Bedacht werden muss außerdem unbedingt, dass ein Terrarium eine doppelte Belüftung benötigt. Eine im unteren Teil des Terrariums und eine im oberen oder in der Decke. So wird ein optimaler Luftaustausch gewährleistet, da unten kühle Luft hereinzieht und oben warme wieder heraus. Mit einer Belüftung auf nur einer Ebene kommt es zu einem Luftstau und im schlimmsten Fall zum Ersticken der Tiere.

Was fressen Zwerggeckos?

Zwerggeckos sind Jäger. Sie bevorzugen die Gabe von Lebendfutter und fressen dabei alles, was sie überwältigen können. Je nach Körpergröße eignen sich daher Erbsenblattläuse, Ofenfischchen, Fruchtfliegen, Bohnenkäfer, Wachsmotten, Heuschrecken, Grillen, kleine Asseln und Spinnen. Alle zwei Tage gibt man pro Gecko vier bis acht Futtertiere ins Terrarium und kann ihnen dann bei der Jagd zusehen. Dabei sollte man bedenken, dass auch die Futtertiere gefüttert werden müssen. Je besser diese gehalten und gefüttert werden, desto nahrhafter sind sie auch für die Geckos. Zusätzlich sollten die Futtertiere regelmäßig mit Vitamin- und Mineralpulver bestäubt werden, um Mangelerscheinungen vorzubeugen.

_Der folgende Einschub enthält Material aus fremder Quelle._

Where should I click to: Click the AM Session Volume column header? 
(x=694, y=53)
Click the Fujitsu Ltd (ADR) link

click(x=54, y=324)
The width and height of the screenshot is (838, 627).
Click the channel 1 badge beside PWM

Daneben kann Geckos auch Fruchtbrei angeboten werden. Dieser sollte jedoch ungezuckert sein. Dafür eignet sich Babynahrung oder man zerdrückt einfach selbst ein Stück Banane und befüllt ein kleines Schälchen mit dem Brei. Dieses sollte jedoch am Abend wieder aus dem Terrarium entfernt werden, da die hohe Temperatur und Luftfeuchtigkeit ansonsten schnell zu Schimmelbildung auf dem Obst führen kann.

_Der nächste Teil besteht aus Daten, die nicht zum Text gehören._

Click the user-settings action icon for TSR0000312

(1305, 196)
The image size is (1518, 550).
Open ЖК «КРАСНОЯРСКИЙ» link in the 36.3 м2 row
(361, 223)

Wie alt und groß werden Zwerggeckos?

Zwerggeckos haben eine Lebenserwartung von fünf bis neun Jahren. Je nach Art erreichen sie inklusive Schwanz eine Körperlänge von vier bis neun Zentimetern. Laterimaculatus ist der kleinste der hier vorgestellten Vertreter. Er wird höchstens sieben Zentimeter lang, picturatus bis zu acht und kimhowelli erreicht schließlich ganze neun Zentimeter.

Wo sollte man Zwerggeckos kaufen?

Grundsätzlich sollten nur Nachzuchten gekauft werden. Wildfänge werden oft günstiger angeboten, doch durch den erhöhten Stress, dem die Tiere durch den Fang und langen Transport ausgesetzt sind, werden sie häufig krank, sodass man eventuell nicht lange Freude an den neuen Mitbewohnern hat. Außerdem ist es bei ausgewachsenen Geckos schwierig, das Alter festzustellen. Daher ist es ratsam, bei einem Händler oder Züchter Jungtiere zu erwerben oder nach dem Schlupfdatum zu fragen, um das genaue Alter der Tiere zu kennen. Zwerggeckos können auch im Internet gekauft und verschickt werden, es ist jedoch ratsam, den Tieren diese Art des Transports zu ersparen, wenn es sich vermeiden lässt. Ansonsten sollte der Versand über eine Tierspedition erfolgen.